In: Biology
You are trying to determine the structure of a protein that you know is pure. You carry out a series of experiments on this protein. The results are listed below.
Describe what you can determine about the protein’s structure. (For example, what can you determine about the protein’s molecular weight, primary, secondary, tertiary, quaternary structure?)
· Size exclusion chromatography of the native protein indicates an apparent molecular weight of 160,000.
· SDS polyacrylamide gel electrophoresis of the protein carried out WITHOUT the addition of a disulfide-bond reducing agent shows the protein as having an apparent molecular weight of 80,000. After treatment with performic acid, the same technique reveals two bands of molecular weights 35,000 and 45,000.
·The Sanger reagent (fluorodinitrobenzene) identifies Ala and Leu as amino terminal residues, in roughly equal amounts.
Size exclusion chromatography separates the native protein based on charge. The molecular weight was determined to be 160,00. Native protein is in its properly folded and assembled state and has all four levels of structure.
Proteins have four levels of organization: primary, secondary, tertiary, and quaternary structure. Primary structure is the amino acid sequence of the polypeptide chain. The amino acids in the polypeptide chain are joined together by peptide bonds. Peptide bond is formed between the alpha amino group of one amino acid and the carboxyl group of another amino acid with loss of water. Secondary structure determines the folding pattern of the polypeptide chain. This structure is stabilized by hydrogen bonds between N-H and C=O groups. There are two types of secondary structure- alpha helix and beta pleated sheet. Alpha helix is the arranged of polypeptide chain like a coiled spring. The carbonyl and NH groups are placed parallel to each other. The structure is rigid as all amino acids are involved in hydrogen bond formation. There are 3.6 amino acid residues per turn. In beta-pleated structure , the polypeptide chain has strands side by side due to self-folding. Bonds are formed between neighboring polypeptide chain. Tertiary structure is the 3-dimensional arrangement of the polypeptide and results due to interactions between side chains of the amino acids or between side chains and polypeptide backbone distant in sequence.
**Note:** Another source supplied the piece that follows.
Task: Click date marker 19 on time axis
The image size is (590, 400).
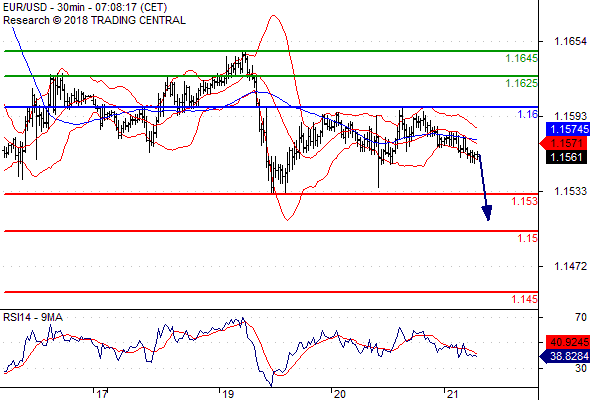Action: point(228,394)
Weak forces such as Van Der Vaal’s forces, ionic interactions, disulphide bonds, hydrophobic interaction and hydrogen bonds are involved in tertiary structure. Quaternary structure occurs in proteins that have many polypeptide subunits. These subunits are joined together by noncovalent bonds, salt bridges or disulphide bond interactions as tertiary structure.
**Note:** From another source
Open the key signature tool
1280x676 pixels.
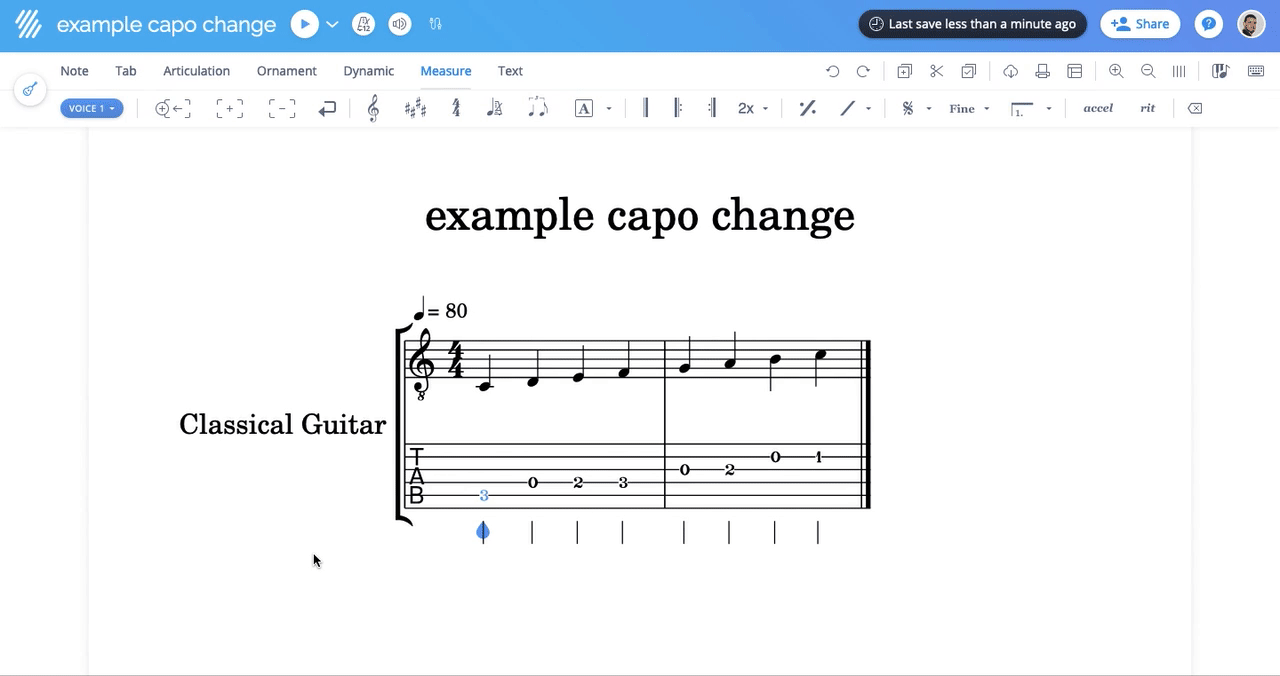pyautogui.click(x=415, y=108)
SDS-Polyacrylamide Gel electrophoresis separates proteins based on molecular weight. SDS or sodium dodecyl sulfate gives the protein a net negative charge by binding to it, after it is denatured by heating. SDS only reduces non-covalent bonds and helps in reduction of tertiary and quaternary structure. It does not break disulphide bonds. However, since the first SDS PAGE is carried out without disulphide bonds reducing agents, disulphide bonds will not be affected. SDS cannot reduce disulphide bonds. Since this PAGE gave only one fragment of 80000, the quaternary structure was affected. The protein was a homodimer of two subunits, each of 80000. The quaternary structure lacked disulphide bonds.
The SDS PAGE with perfomic acid gave two fragments of 35000 and 45000. Performic acid is a disulphide reducing agent that breaks down disulphide bonds. Hence, the tertiary structure of the protein was affected. The protein was composed of two subunits of 80000, each with two polypeptide chains of 35000 and 45000 respectively.
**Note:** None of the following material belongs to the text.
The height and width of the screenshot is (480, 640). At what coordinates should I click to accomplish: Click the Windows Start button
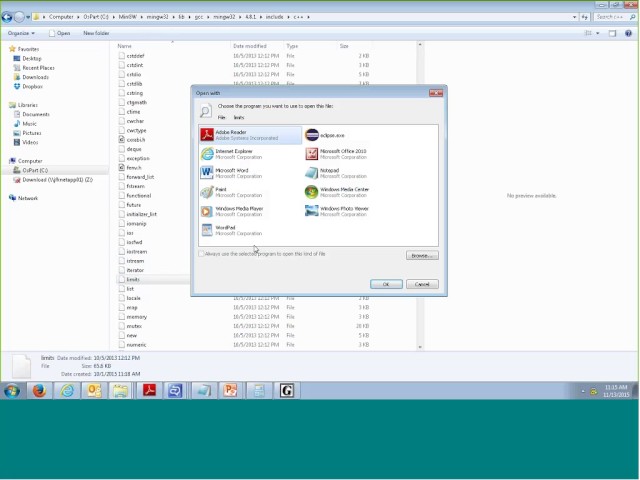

The Sanger’s reagent (fluorodinitrobenzene) reacts with the N terminal amino acid of the protein, which are identified by chromatography. Hence, it is used to identify N-terminal amino acid in the protein. Hence, two polypeptides has Ala and Leu as their N Terminal amino acid.
Results can be summarized as follows:
The native protein with a molecular weight of 160,000. The protein is composed of two subunits of 80000 each. Both the subunits are individually made up two polypeptide chains of 35000 and 45000 linked by one or more disulphide bonds. The two polypeptidesof 35000 and 45000 have Ala and Leu as their N-terminal amino acid.